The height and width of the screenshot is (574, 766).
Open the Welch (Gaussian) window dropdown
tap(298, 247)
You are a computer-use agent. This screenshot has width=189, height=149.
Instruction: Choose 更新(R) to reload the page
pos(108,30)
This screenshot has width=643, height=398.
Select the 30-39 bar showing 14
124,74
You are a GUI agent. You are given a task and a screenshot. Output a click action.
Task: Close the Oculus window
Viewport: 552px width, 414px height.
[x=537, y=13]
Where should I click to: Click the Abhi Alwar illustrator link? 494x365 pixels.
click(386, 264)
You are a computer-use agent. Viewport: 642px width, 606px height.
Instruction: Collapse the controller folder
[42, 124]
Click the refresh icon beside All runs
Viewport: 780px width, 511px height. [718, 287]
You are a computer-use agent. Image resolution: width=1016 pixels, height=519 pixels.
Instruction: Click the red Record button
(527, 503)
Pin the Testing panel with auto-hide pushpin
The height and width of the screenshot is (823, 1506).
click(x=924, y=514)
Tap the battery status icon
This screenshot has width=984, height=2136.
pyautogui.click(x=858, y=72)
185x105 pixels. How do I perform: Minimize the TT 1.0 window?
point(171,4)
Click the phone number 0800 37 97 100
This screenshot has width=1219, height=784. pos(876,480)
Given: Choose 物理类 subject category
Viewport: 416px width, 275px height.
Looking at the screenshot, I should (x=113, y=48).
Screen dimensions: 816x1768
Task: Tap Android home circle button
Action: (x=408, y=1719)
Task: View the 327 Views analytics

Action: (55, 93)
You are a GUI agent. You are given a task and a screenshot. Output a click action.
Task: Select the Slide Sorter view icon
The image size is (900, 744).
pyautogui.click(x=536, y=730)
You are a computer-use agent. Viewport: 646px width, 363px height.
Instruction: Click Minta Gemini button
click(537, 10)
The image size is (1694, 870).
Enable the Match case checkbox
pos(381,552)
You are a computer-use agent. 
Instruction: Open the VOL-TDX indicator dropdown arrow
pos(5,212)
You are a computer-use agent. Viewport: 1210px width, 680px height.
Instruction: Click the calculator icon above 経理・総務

Task to carry out: Final part of the records: return the line that contains "185x105 pixels. How" and every line after it, exactly, with no other lines added.

Your response:
185x105 pixels. How do I perform: Minimize the TT 1.0 window?
point(171,4)
Click the phone number 0800 37 97 100
This screenshot has width=1219, height=784. pos(876,480)
Given: Choose 物理类 subject category
Viewport: 416px width, 275px height.
Looking at the screenshot, I should (x=113, y=48).
Screen dimensions: 816x1768
Task: Tap Android home circle button
Action: (x=408, y=1719)
Task: View the 327 Views analytics

Action: (55, 93)
You are a GUI agent. You are given a task and a screenshot. Output a click action.
Task: Select the Slide Sorter view icon
The image size is (900, 744).
pyautogui.click(x=536, y=730)
You are a computer-use agent. Viewport: 646px width, 363px height.
Instruction: Click Minta Gemini button
click(537, 10)
The image size is (1694, 870).
Enable the Match case checkbox
pos(381,552)
You are a computer-use agent. 
Instruction: Open the VOL-TDX indicator dropdown arrow
pos(5,212)
You are a computer-use agent. Viewport: 1210px width, 680px height.
Instruction: Click the calculator icon above 経理・総務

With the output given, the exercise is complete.